Cuban general Quintín Banderas. 115 years of his murder. By Jorge Wejebe
José Quintino Bandera Betancourt, historically known as Quintín Bandera, was a Cuban general who fought in the three Wars of Independence.
On August 23, 1906, General Alejandro Rodriguez, chief of the Rural Guard informed President Tomas Estrada Palma of the fulfillment of his order to kill General Quintin Banderas, but his macabre task did not conclude when the president demanded that his remains be thrown into a common grave so that he would not have a tomb of his own where he would be remembered and flowers would be placed.

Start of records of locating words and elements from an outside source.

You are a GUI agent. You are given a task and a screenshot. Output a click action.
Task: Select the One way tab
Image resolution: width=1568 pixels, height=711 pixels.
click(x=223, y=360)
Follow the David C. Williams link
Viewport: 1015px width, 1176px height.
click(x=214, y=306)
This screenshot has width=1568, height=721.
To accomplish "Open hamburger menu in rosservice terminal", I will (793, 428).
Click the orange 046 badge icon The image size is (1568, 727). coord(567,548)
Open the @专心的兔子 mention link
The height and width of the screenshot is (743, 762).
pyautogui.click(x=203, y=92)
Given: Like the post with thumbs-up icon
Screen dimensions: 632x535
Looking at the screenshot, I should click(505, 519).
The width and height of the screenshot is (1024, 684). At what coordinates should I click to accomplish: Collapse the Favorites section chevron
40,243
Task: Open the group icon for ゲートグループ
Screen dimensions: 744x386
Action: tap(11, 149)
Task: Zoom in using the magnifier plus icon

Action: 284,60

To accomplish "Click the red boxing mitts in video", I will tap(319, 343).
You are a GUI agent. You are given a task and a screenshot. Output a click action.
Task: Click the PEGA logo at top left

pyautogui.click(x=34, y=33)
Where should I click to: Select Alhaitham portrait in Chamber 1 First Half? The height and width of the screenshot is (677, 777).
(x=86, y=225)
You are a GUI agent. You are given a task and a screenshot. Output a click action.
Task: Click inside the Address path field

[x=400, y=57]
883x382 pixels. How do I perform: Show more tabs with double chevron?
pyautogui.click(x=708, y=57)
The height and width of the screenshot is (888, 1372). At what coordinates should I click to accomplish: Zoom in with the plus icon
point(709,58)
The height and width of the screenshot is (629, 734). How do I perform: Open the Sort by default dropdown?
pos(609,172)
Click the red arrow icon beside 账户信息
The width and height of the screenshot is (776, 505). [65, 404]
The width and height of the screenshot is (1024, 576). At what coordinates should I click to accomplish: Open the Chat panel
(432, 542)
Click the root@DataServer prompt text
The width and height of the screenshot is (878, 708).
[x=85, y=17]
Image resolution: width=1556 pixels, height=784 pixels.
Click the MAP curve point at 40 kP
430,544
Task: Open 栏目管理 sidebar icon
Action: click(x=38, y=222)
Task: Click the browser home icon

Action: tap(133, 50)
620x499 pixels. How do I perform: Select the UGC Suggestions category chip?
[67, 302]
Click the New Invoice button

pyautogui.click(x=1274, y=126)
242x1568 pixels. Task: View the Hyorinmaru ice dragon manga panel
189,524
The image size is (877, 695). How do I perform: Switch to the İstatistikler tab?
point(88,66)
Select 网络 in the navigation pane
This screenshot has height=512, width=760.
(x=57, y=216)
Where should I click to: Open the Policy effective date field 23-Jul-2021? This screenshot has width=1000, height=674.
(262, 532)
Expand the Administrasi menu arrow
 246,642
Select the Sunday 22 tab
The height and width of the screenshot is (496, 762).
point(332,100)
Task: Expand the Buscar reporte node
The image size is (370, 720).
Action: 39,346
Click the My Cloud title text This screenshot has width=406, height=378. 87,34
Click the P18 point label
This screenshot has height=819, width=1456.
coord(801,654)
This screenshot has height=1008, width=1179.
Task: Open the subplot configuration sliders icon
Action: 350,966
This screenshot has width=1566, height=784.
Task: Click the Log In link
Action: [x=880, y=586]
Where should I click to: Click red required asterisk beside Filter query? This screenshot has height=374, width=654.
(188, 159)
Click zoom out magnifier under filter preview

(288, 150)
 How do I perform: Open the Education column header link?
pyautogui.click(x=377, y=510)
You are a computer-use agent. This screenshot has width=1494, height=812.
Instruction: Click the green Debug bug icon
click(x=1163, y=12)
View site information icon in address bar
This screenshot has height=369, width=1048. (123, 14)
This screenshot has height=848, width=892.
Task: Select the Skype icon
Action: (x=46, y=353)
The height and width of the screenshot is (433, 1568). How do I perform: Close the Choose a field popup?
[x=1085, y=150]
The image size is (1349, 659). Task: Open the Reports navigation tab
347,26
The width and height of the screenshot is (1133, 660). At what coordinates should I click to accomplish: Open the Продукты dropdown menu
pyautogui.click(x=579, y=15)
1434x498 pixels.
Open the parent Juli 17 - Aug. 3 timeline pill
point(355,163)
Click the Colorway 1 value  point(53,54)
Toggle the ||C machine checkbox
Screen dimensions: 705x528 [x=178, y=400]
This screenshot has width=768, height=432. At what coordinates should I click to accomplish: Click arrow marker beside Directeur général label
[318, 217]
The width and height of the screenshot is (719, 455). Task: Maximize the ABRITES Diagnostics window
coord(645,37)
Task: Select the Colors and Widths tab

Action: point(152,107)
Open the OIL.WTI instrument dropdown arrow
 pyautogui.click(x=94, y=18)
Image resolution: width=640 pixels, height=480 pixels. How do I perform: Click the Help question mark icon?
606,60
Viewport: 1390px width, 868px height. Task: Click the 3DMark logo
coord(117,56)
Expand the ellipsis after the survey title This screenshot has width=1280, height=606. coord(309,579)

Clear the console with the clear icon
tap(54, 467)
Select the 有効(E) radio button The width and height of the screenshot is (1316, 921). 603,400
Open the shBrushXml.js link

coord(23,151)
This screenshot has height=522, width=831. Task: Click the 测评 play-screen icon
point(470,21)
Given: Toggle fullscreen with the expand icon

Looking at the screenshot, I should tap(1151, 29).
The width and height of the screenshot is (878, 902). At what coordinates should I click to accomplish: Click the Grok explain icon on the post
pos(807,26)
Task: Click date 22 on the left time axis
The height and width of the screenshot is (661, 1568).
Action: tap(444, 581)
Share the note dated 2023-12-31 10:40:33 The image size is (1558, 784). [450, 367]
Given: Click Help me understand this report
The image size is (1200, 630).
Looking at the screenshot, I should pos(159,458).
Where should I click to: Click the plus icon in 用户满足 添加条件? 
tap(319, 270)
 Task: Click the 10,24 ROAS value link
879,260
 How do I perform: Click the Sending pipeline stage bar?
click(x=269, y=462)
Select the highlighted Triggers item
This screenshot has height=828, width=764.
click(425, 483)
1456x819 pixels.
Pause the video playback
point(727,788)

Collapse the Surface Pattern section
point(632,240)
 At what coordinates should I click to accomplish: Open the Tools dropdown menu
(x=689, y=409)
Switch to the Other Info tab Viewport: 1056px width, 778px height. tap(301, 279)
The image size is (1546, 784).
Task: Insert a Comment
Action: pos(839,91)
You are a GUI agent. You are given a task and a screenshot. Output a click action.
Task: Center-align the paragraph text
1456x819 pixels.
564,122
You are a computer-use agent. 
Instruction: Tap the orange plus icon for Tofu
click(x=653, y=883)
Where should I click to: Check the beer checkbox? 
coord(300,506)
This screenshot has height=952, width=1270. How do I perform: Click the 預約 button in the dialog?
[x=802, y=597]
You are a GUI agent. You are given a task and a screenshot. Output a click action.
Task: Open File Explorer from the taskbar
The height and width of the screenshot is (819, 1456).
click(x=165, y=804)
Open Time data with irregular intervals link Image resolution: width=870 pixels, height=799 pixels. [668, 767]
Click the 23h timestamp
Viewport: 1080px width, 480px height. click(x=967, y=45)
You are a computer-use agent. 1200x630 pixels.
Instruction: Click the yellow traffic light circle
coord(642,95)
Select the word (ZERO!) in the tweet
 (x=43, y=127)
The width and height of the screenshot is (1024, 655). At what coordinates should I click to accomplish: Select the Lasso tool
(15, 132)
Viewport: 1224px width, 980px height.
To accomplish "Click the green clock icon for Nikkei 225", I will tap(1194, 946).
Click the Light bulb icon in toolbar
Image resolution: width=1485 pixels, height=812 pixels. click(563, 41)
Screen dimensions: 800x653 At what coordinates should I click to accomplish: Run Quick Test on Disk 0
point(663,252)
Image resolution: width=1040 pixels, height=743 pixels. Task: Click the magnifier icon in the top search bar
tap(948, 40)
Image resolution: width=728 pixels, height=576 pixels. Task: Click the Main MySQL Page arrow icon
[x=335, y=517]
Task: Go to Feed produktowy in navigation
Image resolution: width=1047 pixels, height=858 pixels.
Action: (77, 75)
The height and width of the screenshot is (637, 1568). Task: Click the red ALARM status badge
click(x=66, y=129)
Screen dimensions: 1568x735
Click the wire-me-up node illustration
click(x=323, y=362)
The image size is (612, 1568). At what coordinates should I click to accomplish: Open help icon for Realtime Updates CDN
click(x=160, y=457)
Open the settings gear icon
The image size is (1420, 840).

The reason for Estrada Palma’s hatred towards the brave mambi was that, besides being black, anti-annexionist and opposed to the Platt Amendment, he had risen up in the so-called “August War” in Havana, with members of the Liberal Party, against the politician’s pretensions to change the laws in order to continue in the presidency.
Quintín Banderas was not the only mortal victim of the president’s ambitions, directly involved in the assassination in 1905 of his youngest and most capable opponent, the Mambí colonel and lawyer Enrique Villuendas, who earned his ranks by dint of courage at only 21 years of age, and at 26 conquered a seat in the House, where he distinguished himself for his oratory and great charisma.
The omnipotence of Estrada Palma and his accomplices was so great that they did not worry too much about hiding the General’s crime, nor the identity of its material executors’ -a group of soldiers under the command of an officer subordinate to the head of the Rural Guard-, so the newspaper La Lucha published: “Captain Delgado arrived carrying the corpse of Quintín Banderas. This news has caused a magnificent effect in the Palace…”.
A comrade-in-arms of the outstanding mambí, General Enrique Loynaz del Castillo, also against the government, declared that when Quintín’s death was known, the government officials commented: “That one does not pass any more trochas”.
He had fought in the three wars of independence and was the legendary leader of the Mambo infantry that accompanied Lieutenant General Antonio Maceo and Generalissimo Gomez in the invasion of the west in the 1895-1898 war.
When the neo-colony was established in 1902, with no means of subsistence, he asked President Estrada Palma for a job, and the latter offered him a job as a garbage man and he could only support his family by becoming a traveling salesman of the soap brand Candado, in a cart that he drove with his worn general’s suit with all his decorations through the neighborhoods of Havana, where he was acclaimed by the people.
In 1906 in the presidential term of Estrada Palma was to end, who, with the support of a circle of sycophants and privileged members of his administration tried to change the Constitution in order to be reelected, which was opposed by the Liberal Party, who in August rose up against those pretensions.
Quintín Banderas, 71 years old, joined the movement in the region of Arroyo Arenas, El Cano, and Wajay to participate in several actions such as the assault to towns and a train, but when he realized the failure of the insurrection he sent a petition to the president for a safe-conduct that would allow him, with a guarantee for his life, to leave the weapons, and he waited for the answer on a farm in the area where he operated.
The president received the letter, but wishing to give a lesson to his political enemies, he unloaded all his hatred against the old mambi, who confidently saw an advance guard of the Rural Guard arrive on August 23 and, believing that they were complying with his request, told them: ” My friends this is over! I knew you were coming to get me with the Government paper. I have many friends!”.
Those were his last words before falling down shot by the soldiers, who finished him off with machetes, and the same fate befell several of his companions.
His corpse was taken in a wagon to the cemetery of Colón, where the priest Felipe Augusto Caballero placed an epitaph on the tomb for identification and then told Quintín’s widow: “Justice has been done to the General. His children will not lose the remains of their father”, according to versions of the time.
It would take 53 years for the true ideals of independence and a dignified homeland, for which the brave General Quintín Banderas had fought and given his life, to triumph on January 1, 1959, and put an end forever to that nightmare of a neocolonial republic.